Source records:
#####

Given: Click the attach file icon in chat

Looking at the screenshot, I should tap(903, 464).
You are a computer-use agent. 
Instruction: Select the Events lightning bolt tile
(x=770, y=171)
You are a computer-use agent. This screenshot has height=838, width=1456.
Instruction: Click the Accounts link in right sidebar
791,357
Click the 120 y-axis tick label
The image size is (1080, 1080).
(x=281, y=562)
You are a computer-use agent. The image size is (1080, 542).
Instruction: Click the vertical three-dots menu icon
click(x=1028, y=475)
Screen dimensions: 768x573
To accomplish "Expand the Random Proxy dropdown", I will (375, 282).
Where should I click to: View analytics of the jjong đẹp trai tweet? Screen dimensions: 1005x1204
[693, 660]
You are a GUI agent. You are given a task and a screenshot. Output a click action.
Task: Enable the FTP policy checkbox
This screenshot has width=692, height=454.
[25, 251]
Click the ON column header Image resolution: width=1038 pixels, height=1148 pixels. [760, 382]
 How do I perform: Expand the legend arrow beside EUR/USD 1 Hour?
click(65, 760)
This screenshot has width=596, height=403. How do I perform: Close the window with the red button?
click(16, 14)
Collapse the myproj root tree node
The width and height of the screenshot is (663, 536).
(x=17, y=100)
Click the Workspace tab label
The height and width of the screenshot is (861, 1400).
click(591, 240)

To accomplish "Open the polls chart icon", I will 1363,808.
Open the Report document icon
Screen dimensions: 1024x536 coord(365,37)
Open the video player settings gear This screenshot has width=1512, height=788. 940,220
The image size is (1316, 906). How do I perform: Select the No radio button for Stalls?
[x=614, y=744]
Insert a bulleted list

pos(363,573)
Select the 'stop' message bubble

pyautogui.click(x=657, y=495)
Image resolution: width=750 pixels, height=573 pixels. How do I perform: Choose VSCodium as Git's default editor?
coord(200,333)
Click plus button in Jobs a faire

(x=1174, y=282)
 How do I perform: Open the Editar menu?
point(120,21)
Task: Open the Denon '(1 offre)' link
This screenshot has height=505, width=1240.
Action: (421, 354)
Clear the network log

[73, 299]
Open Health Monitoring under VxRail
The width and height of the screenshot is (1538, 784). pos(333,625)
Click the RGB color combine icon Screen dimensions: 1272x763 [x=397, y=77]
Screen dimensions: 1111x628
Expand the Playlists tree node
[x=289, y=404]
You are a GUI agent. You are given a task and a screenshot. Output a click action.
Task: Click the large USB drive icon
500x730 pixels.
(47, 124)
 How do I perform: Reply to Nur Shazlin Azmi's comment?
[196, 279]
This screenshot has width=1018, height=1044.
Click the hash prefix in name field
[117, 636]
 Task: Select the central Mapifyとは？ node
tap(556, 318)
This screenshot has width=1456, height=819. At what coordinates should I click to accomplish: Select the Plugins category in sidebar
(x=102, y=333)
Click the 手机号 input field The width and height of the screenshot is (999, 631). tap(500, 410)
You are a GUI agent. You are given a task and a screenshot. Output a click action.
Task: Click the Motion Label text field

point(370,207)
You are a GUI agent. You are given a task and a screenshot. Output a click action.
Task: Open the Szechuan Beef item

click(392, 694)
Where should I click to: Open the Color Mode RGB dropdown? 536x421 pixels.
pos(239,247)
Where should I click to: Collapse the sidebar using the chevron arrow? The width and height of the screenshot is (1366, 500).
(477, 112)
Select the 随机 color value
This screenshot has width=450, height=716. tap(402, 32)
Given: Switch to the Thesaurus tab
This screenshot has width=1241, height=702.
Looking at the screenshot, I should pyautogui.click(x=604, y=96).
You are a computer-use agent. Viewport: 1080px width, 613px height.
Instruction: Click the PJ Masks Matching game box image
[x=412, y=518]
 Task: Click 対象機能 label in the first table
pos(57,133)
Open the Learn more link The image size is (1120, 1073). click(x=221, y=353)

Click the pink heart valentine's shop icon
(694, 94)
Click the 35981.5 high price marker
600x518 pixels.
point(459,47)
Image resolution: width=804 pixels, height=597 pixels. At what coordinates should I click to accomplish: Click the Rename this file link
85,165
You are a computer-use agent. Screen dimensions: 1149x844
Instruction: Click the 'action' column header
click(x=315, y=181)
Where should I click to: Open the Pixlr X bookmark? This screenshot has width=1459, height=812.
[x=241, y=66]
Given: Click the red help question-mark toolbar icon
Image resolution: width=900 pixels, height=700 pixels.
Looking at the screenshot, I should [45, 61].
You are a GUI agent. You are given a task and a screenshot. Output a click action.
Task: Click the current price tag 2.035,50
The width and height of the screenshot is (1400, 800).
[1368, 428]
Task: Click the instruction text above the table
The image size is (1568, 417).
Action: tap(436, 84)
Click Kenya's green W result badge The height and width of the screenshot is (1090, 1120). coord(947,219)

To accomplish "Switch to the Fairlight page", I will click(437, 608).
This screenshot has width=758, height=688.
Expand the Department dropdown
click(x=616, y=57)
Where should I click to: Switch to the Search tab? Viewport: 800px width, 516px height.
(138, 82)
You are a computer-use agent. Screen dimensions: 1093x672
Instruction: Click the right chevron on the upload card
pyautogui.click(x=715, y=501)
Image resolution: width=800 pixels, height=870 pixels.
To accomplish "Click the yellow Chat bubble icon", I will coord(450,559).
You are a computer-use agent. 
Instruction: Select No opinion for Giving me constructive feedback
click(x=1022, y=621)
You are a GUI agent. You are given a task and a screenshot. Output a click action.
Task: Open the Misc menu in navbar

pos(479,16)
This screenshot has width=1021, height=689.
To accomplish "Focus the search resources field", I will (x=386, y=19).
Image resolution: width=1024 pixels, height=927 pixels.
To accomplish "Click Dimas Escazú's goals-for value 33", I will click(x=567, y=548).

#####

▶ [What you need to do] Rewrite every line of the source records above as a numbered list, omitting the blank lines.

▶ [Exercise result]
1. Given: Click the attach file icon in chat
2. Looking at the screenshot, I should tap(903, 464).
3. You are a computer-use agent. 
4. Instruction: Select the Events lightning bolt tile
5. (x=770, y=171)
6. You are a computer-use agent. This screenshot has height=838, width=1456.
7. Instruction: Click the Accounts link in right sidebar
8. 791,357
9. Click the 120 y-axis tick label
10. The image size is (1080, 1080).
11. (x=281, y=562)
12. You are a computer-use agent. The image size is (1080, 542).
13. Instruction: Click the vertical three-dots menu icon
14. click(x=1028, y=475)
15. Screen dimensions: 768x573
16. To accomplish "Expand the Random Proxy dropdown", I will (375, 282).
17. Where should I click to: View analytics of the jjong đẹp trai tweet? Screen dimensions: 1005x1204
18. [693, 660]
19. You are a GUI agent. You are given a task and a screenshot. Output a click action.
20. Task: Enable the FTP policy checkbox
21. This screenshot has width=692, height=454.
22. [25, 251]
23. Click the ON column header Image resolution: width=1038 pixels, height=1148 pixels. [760, 382]
24.  How do I perform: Expand the legend arrow beside EUR/USD 1 Hour?
25. click(65, 760)
26. This screenshot has width=596, height=403. How do I perform: Close the window with the red button?
27. click(16, 14)
28. Collapse the myproj root tree node
29. The width and height of the screenshot is (663, 536).
30. (x=17, y=100)
31. Click the Workspace tab label
32. The height and width of the screenshot is (861, 1400).
33. click(591, 240)
34. To accomplish "Open the polls chart icon", I will 1363,808.
35. Open the Report document icon
36. Screen dimensions: 1024x536 coord(365,37)
37. Open the video player settings gear This screenshot has width=1512, height=788. 940,220
38. The image size is (1316, 906). How do I perform: Select the No radio button for Stalls?
39. [x=614, y=744]
40. Insert a bulleted list
41. pos(363,573)
42. Select the 'stop' message bubble
43. pyautogui.click(x=657, y=495)
44. Image resolution: width=750 pixels, height=573 pixels. How do I perform: Choose VSCodium as Git's default editor?
45. coord(200,333)
46. Click plus button in Jobs a faire
47. (x=1174, y=282)
48.  How do I perform: Open the Editar menu?
49. point(120,21)
50. Task: Open the Denon '(1 offre)' link
51. This screenshot has height=505, width=1240.
52. Action: (421, 354)
53. Clear the network log
54. [73, 299]
55. Open Health Monitoring under VxRail
56. The width and height of the screenshot is (1538, 784). pos(333,625)
57. Click the RGB color combine icon Screen dimensions: 1272x763 [x=397, y=77]
58. Screen dimensions: 1111x628
59. Expand the Playlists tree node
60. [x=289, y=404]
61. You are a GUI agent. You are given a task and a screenshot. Output a click action.
62. Task: Click the large USB drive icon
63. 500x730 pixels.
64. (47, 124)
65.  How do I perform: Reply to Nur Shazlin Azmi's comment?
66. [196, 279]
67. This screenshot has width=1018, height=1044.
68. Click the hash prefix in name field
69. [117, 636]
70.  Task: Select the central Mapifyとは？ node
71. tap(556, 318)
72. This screenshot has width=1456, height=819. At what coordinates should I click to accomplish: Select the Plugins category in sidebar
73. (x=102, y=333)
74. Click the 手机号 input field The width and height of the screenshot is (999, 631). tap(500, 410)
75. You are a GUI agent. You are given a task and a screenshot. Output a click action.
76. Task: Click the Motion Label text field
77. point(370,207)
78. You are a GUI agent. You are given a task and a screenshot. Output a click action.
79. Task: Open the Szechuan Beef item
80. click(392, 694)
81. Where should I click to: Open the Color Mode RGB dropdown? 536x421 pixels.
82. pos(239,247)
83. Where should I click to: Collapse the sidebar using the chevron arrow? The width and height of the screenshot is (1366, 500).
84. (477, 112)
85. Select the 随机 color value
86. This screenshot has width=450, height=716. tap(402, 32)
87. Given: Switch to the Thesaurus tab
88. This screenshot has width=1241, height=702.
89. Looking at the screenshot, I should pyautogui.click(x=604, y=96).
90. You are a computer-use agent. Viewport: 1080px width, 613px height.
91. Instruction: Click the PJ Masks Matching game box image
92. [x=412, y=518]
93.  Task: Click 対象機能 label in the first table
94. pos(57,133)
95. Open the Learn more link The image size is (1120, 1073). click(x=221, y=353)
96. Click the pink heart valentine's shop icon
97. (694, 94)
98. Click the 35981.5 high price marker
99. 600x518 pixels.
100. point(459,47)
101. Image resolution: width=804 pixels, height=597 pixels. At what coordinates should I click to accomplish: Click the Rename this file link
102. 85,165
103. You are a computer-use agent. Screen dimensions: 1149x844
104. Instruction: Click the 'action' column header
105. click(x=315, y=181)
106. Where should I click to: Open the Pixlr X bookmark? This screenshot has width=1459, height=812.
107. [x=241, y=66]
108. Given: Click the red help question-mark toolbar icon
109. Image resolution: width=900 pixels, height=700 pixels.
110. Looking at the screenshot, I should [45, 61].
111. You are a GUI agent. You are given a task and a screenshot. Output a click action.
112. Task: Click the current price tag 2.035,50
113. The width and height of the screenshot is (1400, 800).
114. [1368, 428]
115. Task: Click the instruction text above the table
116. The image size is (1568, 417).
117. Action: tap(436, 84)
118. Click Kenya's green W result badge The height and width of the screenshot is (1090, 1120). coord(947,219)
119. To accomplish "Switch to the Fairlight page", I will click(437, 608).
120. This screenshot has width=758, height=688.
121. Expand the Department dropdown
122. click(x=616, y=57)
123. Where should I click to: Switch to the Search tab? Viewport: 800px width, 516px height.
124. (138, 82)
125. You are a computer-use agent. Screen dimensions: 1093x672
126. Instruction: Click the right chevron on the upload card
127. pyautogui.click(x=715, y=501)
128. Image resolution: width=800 pixels, height=870 pixels.
129. To accomplish "Click the yellow Chat bubble icon", I will coord(450,559).
130. You are a computer-use agent. 
131. Instruction: Select No opinion for Giving me constructive feedback
132. click(x=1022, y=621)
133. You are a GUI agent. You are given a task and a screenshot. Output a click action.
134. Task: Open the Misc menu in navbar
135. pos(479,16)
136. This screenshot has width=1021, height=689.
137. To accomplish "Focus the search resources field", I will (x=386, y=19).
138. Image resolution: width=1024 pixels, height=927 pixels.
139. To accomplish "Click Dimas Escazú's goals-for value 33", I will click(x=567, y=548).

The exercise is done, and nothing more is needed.